Return the data below unaltered, but strip out the pictures.

──────── Data shown ────────

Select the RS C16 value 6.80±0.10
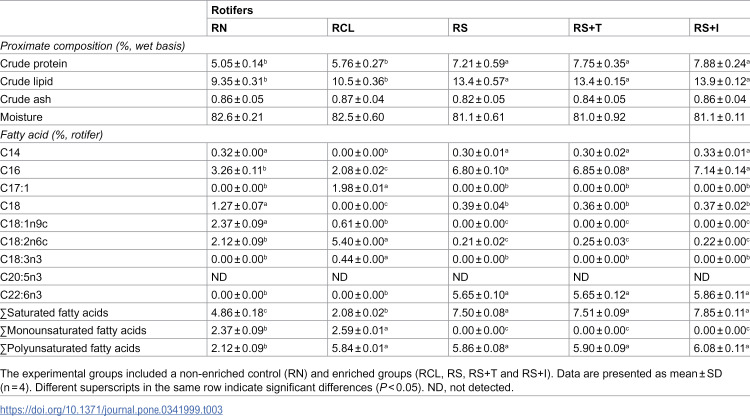Image resolution: width=750 pixels, height=416 pixels. 481,170
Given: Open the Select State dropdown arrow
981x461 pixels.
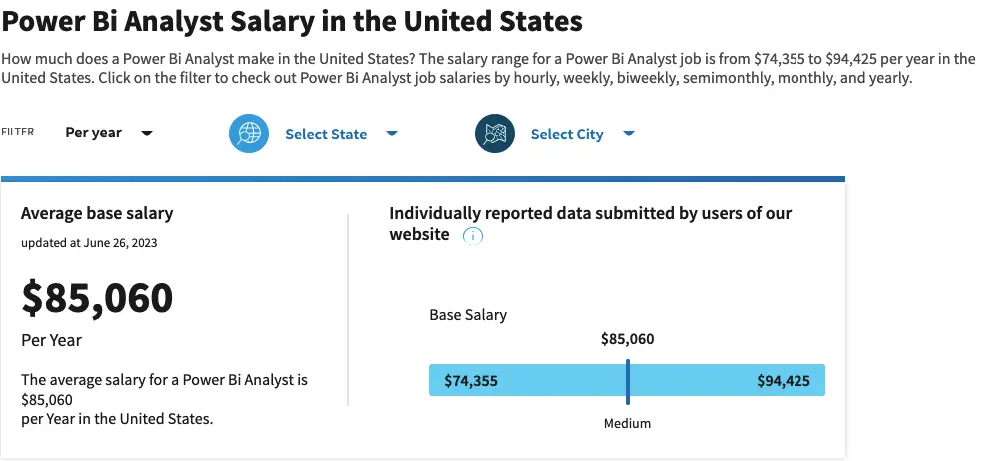Looking at the screenshot, I should [x=392, y=133].
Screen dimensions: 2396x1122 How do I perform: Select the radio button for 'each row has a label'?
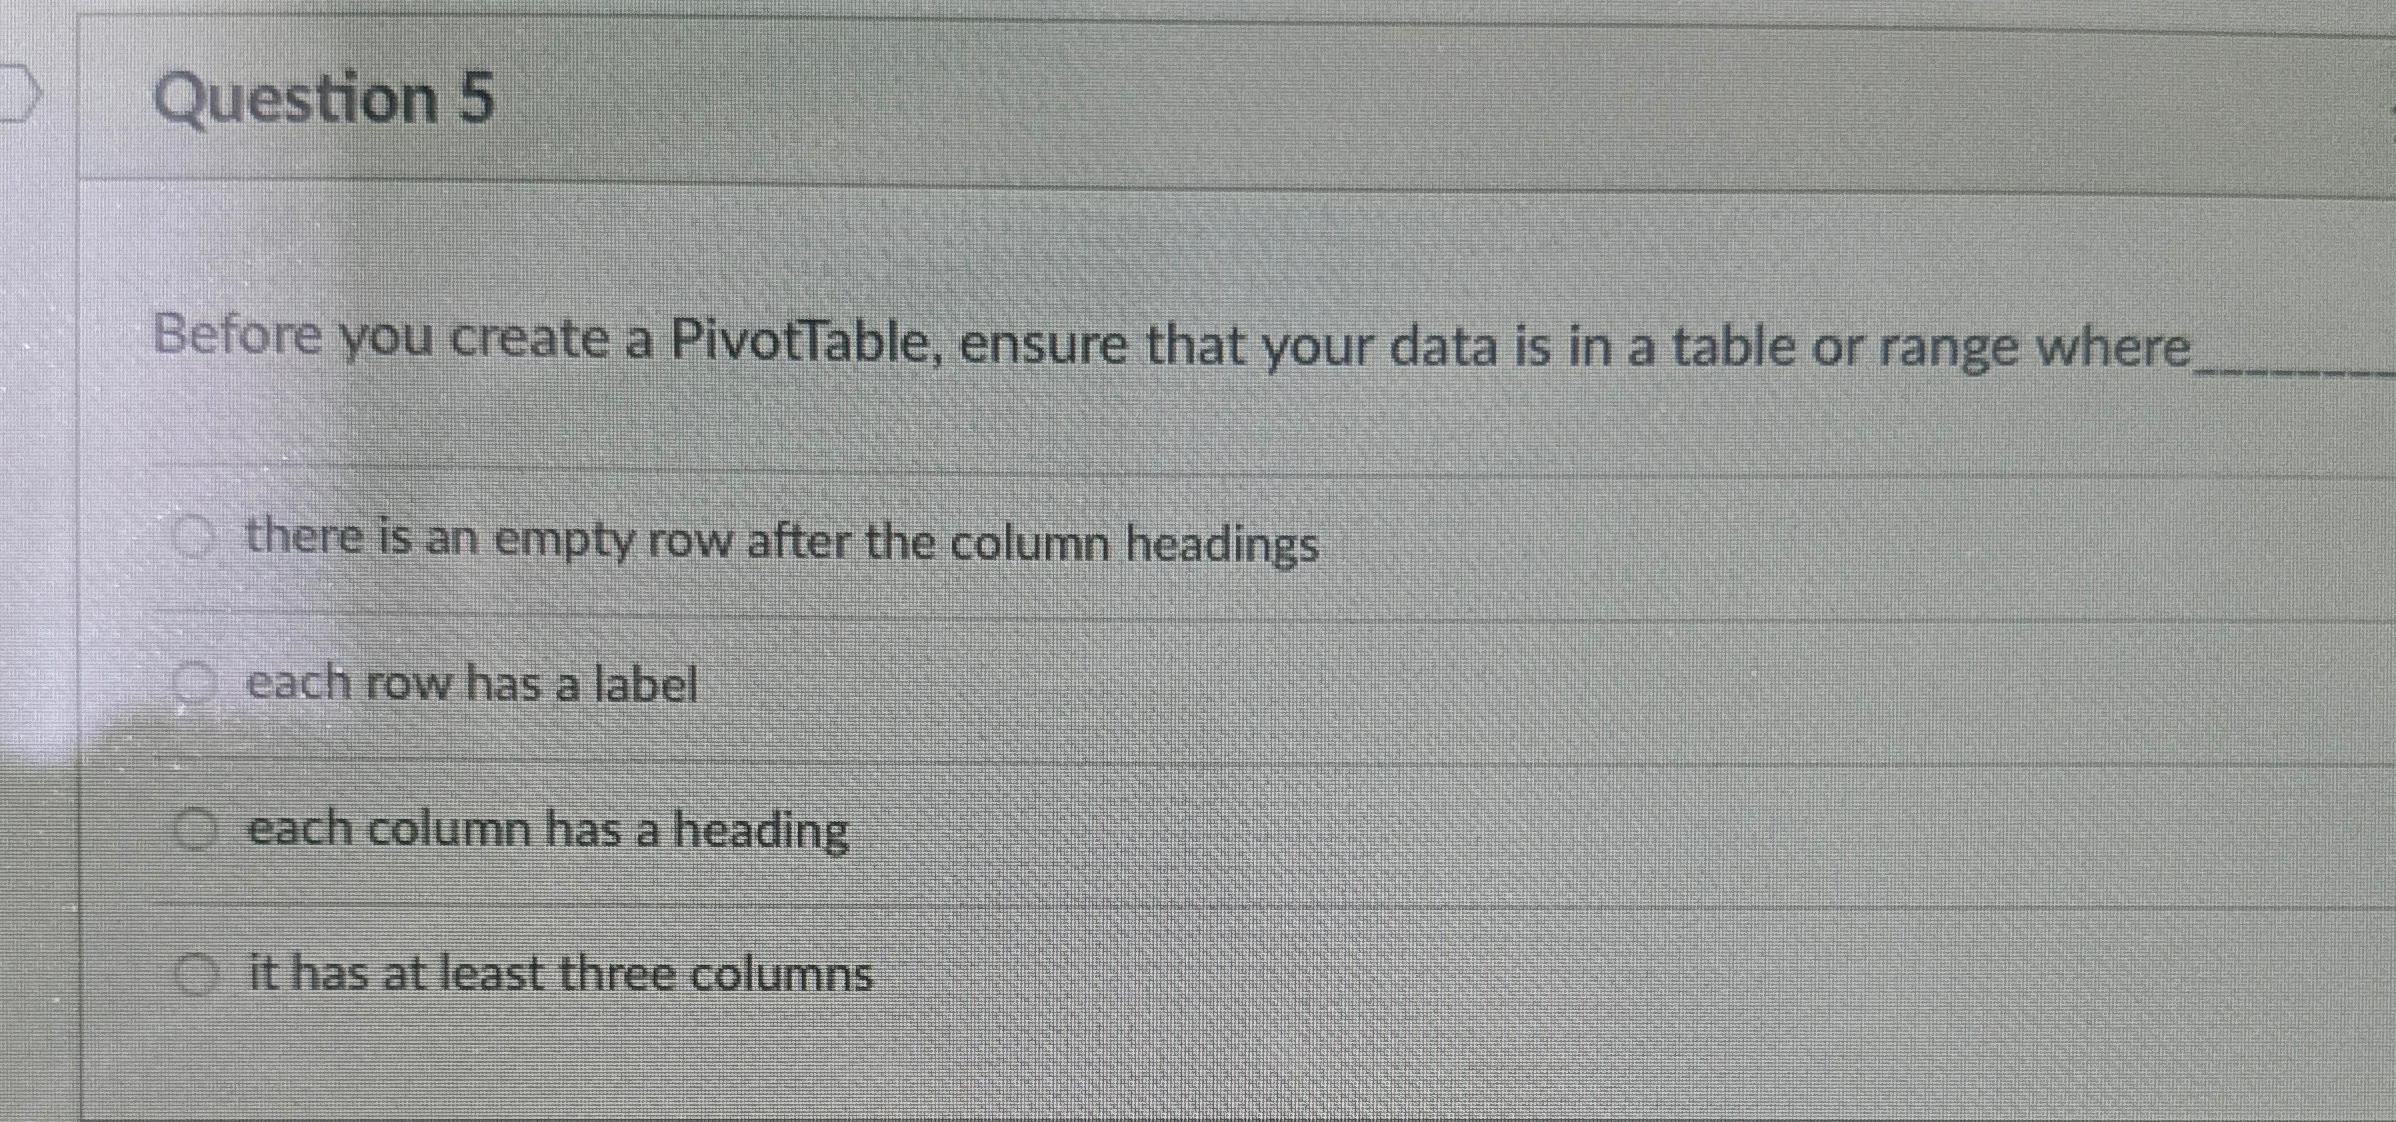tap(195, 680)
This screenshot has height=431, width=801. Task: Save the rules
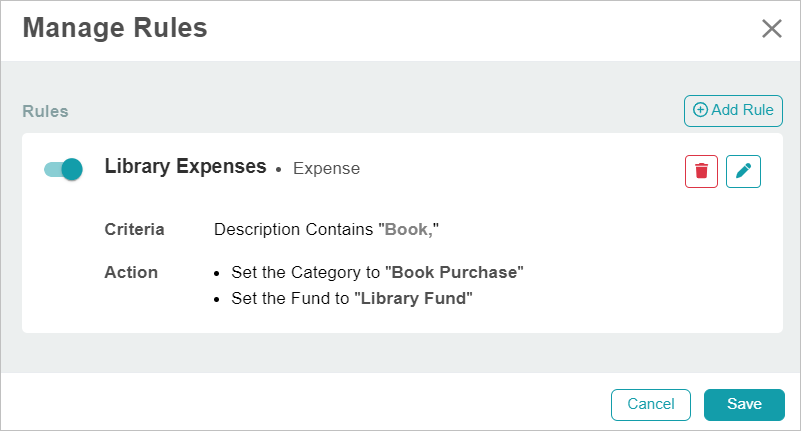point(744,404)
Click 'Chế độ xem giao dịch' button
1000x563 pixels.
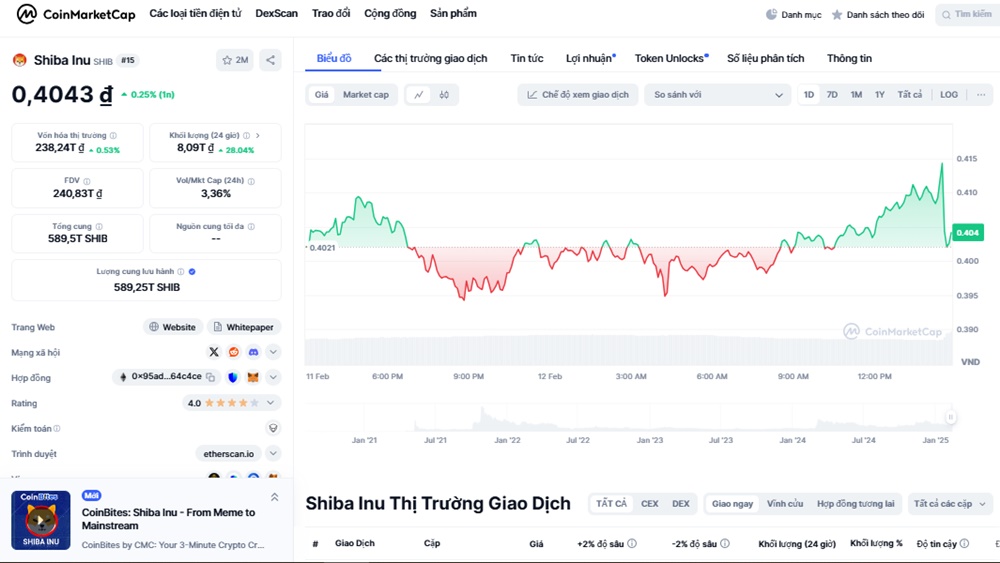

────────

Written response:
Select the RS C16 value 6.80±0.10
Image resolution: width=750 pixels, height=416 pixels. 481,170
Given: Open the Select State dropdown arrow
981x461 pixels.
Looking at the screenshot, I should [x=392, y=133].
Screen dimensions: 2396x1122 How do I perform: Select the radio button for 'each row has a label'?
tap(195, 680)
This screenshot has height=431, width=801. Task: Save the rules
point(744,404)
Click 'Chế độ xem giao dịch' button
1000x563 pixels.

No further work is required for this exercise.